English rugby's club-v-country stand-off - between the increasingly militant leading clubs and the Rugby Football Union over which has primacy in the newly professionalised game - was no closer to solution last night after the mutually antagonistic parties had held a critical meeting in London.

As it had been billed by the clubs as the most important of the many that have been held this season, it is fair to say that the inability to reach any sort of agreement beyond meeting yet again next week amounts to a crisis. The last resort for the clubs would be to break away from the body which has governed English rugby for 125 years.

The trouble now is that in trying to administer the new dispensation to everyone's satisfaction, the RFU is in fact satisfying no one. On the one hand it is being pulled one way by the major clubs who want a free hand to manage their own professional affairs. On the other, the broad mass of the union's 2,000-plus membership, many as hostile to professionalism as they would be to a disease, will have another chance to air their diametrically different grievances at Sunday's second special general meeting in Birmingham.

Indeed it is only then, by leave of the broad mass, that the RFU will have formally abandoned amateurism. Even so, the First and Second Division club representatives who met RFU officials including the new executive chairman, Cliff Brittle, at the East India Club have been proceeding on the basis that once this season ends they will have to get on with paying their players.
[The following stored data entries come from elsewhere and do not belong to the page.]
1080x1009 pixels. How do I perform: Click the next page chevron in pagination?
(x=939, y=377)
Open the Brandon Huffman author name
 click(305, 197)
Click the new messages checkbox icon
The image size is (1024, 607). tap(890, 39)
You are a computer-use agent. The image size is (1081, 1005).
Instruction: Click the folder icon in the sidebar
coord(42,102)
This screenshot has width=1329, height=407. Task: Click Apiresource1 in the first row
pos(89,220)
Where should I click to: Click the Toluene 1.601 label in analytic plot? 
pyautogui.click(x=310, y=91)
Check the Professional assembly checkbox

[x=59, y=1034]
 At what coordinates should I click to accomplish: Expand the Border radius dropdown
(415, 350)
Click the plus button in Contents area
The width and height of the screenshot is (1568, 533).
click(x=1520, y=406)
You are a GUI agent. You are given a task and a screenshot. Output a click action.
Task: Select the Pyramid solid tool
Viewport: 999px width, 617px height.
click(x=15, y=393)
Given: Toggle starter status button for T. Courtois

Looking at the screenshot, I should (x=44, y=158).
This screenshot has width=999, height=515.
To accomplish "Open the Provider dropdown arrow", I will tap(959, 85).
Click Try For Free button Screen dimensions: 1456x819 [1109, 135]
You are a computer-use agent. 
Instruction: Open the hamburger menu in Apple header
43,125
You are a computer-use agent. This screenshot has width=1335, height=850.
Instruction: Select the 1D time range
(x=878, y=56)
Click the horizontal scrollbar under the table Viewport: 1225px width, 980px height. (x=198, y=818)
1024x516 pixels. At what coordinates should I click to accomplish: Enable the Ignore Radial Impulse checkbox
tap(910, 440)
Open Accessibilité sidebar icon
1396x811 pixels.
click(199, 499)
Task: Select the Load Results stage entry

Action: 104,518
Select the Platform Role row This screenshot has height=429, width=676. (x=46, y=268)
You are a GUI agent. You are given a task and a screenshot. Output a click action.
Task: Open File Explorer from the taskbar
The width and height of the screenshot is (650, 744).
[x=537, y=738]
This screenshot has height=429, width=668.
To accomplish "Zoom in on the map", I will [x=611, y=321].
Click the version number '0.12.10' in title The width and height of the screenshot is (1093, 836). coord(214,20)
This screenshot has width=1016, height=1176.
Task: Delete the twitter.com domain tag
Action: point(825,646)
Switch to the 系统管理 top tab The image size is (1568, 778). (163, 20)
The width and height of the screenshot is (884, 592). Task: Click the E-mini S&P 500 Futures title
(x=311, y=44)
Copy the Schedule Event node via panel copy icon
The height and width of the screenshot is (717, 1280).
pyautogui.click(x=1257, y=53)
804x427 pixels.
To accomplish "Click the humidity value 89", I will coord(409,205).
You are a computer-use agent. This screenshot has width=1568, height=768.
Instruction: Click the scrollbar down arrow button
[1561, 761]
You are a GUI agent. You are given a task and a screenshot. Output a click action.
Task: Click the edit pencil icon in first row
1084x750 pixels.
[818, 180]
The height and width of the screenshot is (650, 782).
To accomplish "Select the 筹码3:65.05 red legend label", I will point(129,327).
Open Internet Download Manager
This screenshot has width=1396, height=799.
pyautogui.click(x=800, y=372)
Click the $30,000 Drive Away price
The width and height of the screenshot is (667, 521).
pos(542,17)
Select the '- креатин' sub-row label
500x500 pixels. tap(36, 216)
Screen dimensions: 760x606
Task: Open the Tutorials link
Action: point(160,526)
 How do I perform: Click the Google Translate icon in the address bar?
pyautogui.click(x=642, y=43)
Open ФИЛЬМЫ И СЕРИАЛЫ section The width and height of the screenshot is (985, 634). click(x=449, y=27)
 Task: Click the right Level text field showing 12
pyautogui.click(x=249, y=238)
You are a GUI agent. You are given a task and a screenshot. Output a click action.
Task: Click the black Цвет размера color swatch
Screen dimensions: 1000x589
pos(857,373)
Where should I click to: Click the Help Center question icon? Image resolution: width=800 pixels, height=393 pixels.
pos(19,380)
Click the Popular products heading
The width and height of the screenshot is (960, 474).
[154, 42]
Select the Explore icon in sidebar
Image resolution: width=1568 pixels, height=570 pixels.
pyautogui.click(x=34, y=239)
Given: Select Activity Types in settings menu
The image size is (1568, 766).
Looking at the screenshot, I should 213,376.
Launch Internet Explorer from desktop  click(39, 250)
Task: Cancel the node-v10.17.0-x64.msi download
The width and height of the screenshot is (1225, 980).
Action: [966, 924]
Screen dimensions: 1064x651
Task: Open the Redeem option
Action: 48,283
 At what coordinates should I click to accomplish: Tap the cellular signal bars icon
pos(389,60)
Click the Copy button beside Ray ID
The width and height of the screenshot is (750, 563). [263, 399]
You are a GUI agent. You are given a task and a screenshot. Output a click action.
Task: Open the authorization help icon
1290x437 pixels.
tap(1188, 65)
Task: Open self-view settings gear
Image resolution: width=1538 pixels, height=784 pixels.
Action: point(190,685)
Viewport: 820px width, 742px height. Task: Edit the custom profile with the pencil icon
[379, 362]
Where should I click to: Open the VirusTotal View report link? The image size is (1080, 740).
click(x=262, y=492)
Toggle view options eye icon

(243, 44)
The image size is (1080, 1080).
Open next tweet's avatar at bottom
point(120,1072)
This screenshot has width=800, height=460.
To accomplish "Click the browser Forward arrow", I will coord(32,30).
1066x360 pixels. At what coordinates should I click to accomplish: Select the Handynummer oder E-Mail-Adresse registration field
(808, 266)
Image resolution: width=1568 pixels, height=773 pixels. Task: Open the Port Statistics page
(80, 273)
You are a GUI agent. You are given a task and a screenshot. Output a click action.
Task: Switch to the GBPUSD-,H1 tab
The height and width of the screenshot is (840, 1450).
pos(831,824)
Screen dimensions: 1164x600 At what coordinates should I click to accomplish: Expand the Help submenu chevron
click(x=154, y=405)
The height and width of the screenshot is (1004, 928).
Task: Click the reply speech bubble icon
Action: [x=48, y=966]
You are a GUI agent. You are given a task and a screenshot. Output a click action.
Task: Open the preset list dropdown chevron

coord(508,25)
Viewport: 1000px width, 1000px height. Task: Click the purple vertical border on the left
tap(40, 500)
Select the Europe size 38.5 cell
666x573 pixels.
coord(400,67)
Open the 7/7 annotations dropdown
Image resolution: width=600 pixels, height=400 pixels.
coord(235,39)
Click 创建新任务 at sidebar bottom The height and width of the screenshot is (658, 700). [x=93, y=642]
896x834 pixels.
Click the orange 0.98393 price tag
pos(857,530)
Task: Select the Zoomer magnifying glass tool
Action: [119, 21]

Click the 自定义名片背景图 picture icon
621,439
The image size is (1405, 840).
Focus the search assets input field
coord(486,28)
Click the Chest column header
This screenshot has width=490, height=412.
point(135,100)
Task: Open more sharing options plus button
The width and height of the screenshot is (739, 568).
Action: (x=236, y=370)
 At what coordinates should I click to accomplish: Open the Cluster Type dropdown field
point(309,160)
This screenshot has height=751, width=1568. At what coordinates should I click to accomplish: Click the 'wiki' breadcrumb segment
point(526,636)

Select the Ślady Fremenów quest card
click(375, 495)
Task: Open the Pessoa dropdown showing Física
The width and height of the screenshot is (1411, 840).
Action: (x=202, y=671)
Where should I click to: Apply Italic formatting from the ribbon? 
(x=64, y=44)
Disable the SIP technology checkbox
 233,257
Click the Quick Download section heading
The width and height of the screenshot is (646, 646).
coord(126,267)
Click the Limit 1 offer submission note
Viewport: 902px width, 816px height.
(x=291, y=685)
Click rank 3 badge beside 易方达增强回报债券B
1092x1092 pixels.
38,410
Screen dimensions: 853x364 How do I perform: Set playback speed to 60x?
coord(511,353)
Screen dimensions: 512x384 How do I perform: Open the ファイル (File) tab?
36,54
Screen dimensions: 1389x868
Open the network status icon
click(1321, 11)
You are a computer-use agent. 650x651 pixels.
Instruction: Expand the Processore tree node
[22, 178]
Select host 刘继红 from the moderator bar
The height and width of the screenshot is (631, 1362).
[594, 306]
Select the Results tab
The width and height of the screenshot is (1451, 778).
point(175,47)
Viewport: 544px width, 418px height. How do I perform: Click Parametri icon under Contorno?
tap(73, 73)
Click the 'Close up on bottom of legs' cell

Yesterday's post-prandial meeting went on for the best part of six hours without getting anywhere. The one thing that was agreed was a joint statement which said next to nothing: "A constructive and frank meeting took place today between the Rugby Football Union and its top clubs. They have agreed to meet again next week."

In diplomatic circles "frank" is usually taken to mean something rather more discordant so, for the time being at least, it looks as if Brittle's publicly stated ambition of forging unity throughout the RFU is nowhere near being fulfilled.

There is, for instance, serious disagreement between clubs and union over television rights from next season's European Cup when England enters for the first time, as well as over which professional contract - country or club - should have precedence.

In addition, the Courage Championship First Division voted 9-1 to abandon relegation for this season, which with the addition of the two promoted clubs would create a 12-club division. That would be neatly symmetrical for Anglo-Welsh purposes with the Heineken League First Division and would unavoidably entail the previous taboo of compulsory midweek rugby.